Trump kampanyasının kıdemli danışmanlarından Jason Miller Salı günü bu sözünü tekrarladı ve bir açıklama yaparak şunları ekledi: “Biden bu sefer bodrum rutininden kaçamayacak.”


Geçmişte Bay Trump, Başkanlık Tartışmaları Komisyonu'nu Demokrat yanlısı önyargıyla suçlayarak ve komisyonun 2016'da mikrofonuna müdahale ettiğini kanıt olmadan iddia ederek ona karşı sövmüştü. Bay Trump ayrıca Cumhuriyetçi Parti'nin komisyon tarafından düzenlenecek gelecekteki tartışmaları boykot etme vaadini de destekledi, ancak bu tutum yumuşamış gibi görünüyor.

Trump Süper Salı gönderisinde, “Tartışmalar yozlaşmış DNC veya onun bağlı kuruluşu olan Başkanlık Tartışmaları Komisyonu (CPD) tarafından yürütülebilir” diye yazdı. Aslında komisyon, Demokrat Parti ile hiçbir bağlantısı olmayan, bağımsız, partizan olmayan bir kuruluştur.

Salı günkü Biden kampanyası, Bay Biden'ın tartışmalarla ilgili önceki yorumlarına atıfta bulundu. Mart ayında bir muhabirin Bay Trump'la tartışıp tartışmayacağı sorulduğunda başkan, “Bu onun davranışına bağlı” şeklinde cevap vermişti. Ayrıca Bay Trump'ın tartışma talepleri hakkında da şaka yaparak şöyle demişti: “Ben onun yerinde olsaydım, 'Ben onun yerinde olurdum' Ben de kendimle tartışmak istiyorum.” Yapacak başka bir şeyi yok.”

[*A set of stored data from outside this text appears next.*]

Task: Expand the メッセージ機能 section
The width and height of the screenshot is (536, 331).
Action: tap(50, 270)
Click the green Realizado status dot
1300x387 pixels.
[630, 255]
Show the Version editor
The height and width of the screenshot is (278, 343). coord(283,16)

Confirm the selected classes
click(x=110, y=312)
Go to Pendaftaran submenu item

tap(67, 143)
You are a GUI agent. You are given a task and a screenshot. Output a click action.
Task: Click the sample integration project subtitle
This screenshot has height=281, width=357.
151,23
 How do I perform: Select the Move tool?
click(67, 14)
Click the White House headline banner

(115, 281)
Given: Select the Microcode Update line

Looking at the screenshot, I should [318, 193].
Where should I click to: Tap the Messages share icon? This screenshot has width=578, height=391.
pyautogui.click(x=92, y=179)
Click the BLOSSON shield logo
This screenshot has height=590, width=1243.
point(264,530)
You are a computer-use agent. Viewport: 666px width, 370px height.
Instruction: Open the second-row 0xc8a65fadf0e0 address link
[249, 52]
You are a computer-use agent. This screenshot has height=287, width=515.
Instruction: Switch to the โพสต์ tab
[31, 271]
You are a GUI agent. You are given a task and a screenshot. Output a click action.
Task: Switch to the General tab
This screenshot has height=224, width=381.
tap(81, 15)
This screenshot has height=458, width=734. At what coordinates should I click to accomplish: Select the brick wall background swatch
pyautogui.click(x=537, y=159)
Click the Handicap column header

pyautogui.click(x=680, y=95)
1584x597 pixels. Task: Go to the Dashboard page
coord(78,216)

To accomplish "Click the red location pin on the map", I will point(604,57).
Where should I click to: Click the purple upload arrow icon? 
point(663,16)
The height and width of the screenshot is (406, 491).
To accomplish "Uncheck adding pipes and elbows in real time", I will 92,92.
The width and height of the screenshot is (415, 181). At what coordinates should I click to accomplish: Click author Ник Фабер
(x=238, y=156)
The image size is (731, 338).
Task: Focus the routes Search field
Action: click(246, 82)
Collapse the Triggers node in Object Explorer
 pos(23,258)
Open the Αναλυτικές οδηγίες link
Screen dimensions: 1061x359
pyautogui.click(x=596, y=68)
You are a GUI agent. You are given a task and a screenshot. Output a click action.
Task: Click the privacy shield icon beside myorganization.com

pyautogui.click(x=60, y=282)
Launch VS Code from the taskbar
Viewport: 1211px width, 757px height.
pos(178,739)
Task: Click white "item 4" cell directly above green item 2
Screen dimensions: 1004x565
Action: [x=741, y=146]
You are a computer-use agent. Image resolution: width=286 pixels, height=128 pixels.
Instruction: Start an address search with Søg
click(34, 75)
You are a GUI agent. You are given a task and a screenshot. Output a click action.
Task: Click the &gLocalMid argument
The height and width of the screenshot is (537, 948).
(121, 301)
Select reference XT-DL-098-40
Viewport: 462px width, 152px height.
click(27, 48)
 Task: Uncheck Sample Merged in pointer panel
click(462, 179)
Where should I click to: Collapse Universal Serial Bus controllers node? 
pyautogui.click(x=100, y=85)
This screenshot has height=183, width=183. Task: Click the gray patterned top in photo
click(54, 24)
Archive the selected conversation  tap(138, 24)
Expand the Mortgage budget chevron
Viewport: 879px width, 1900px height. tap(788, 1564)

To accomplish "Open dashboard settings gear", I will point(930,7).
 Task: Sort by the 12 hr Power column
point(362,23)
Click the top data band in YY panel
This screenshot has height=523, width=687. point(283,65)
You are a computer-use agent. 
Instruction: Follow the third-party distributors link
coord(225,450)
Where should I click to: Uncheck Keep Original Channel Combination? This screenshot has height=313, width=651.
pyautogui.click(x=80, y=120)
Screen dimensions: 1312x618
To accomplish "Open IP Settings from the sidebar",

Bay Biden'ın en yakın müttefiklerinden biri olan Delaware Senatörü Chris Coons, geçen ay CNN'de konuyla ilgili soru sorulduğunda karmaşık Cleveland tartışmasını hatırlattı. Bay Coons, “Donald Trump, ahlak ve nezaketle ilgili mümkün olan her türlü kuralı veya düzenlemeyi çiğnedi” dedi. Jake Tapper, Bay Biden'ın bu yıl tartışma yapması gerekip gerekmediğini sorduğunda Bay Coons belirsiz bir yanıt verdi. “Bunun ona bağlı olduğunu düşünüyorum” dedi.

Tartışmaların formatı, 1960 yılında John F. Kennedy ile Richard Nixon arasında televizyonda yayınlanan ilk kavgalardan çok da farklı değil. Her ne kadar Oscar ve Grammy gibi bazı kitlesel medya etkinliklerinin izleyici sayısı azalmış olsa da, Amerikalılar hâlâ tartışmaları izliyor. muazzam sayıda: Bay Trump'ın 2016'da Hillary Clinton'la yaptığı ilk tartışma, 84 milyon izleyiciyle bugüne kadarki en yüksek reyting oldu. 2020'de Biden-Trump tartışmalarını ortalama 68 milyon kişi izledi; bu sayı, siyasi bir kongre veya Birliğin Durumu konuşmasının izleyici sayısını çok aştı.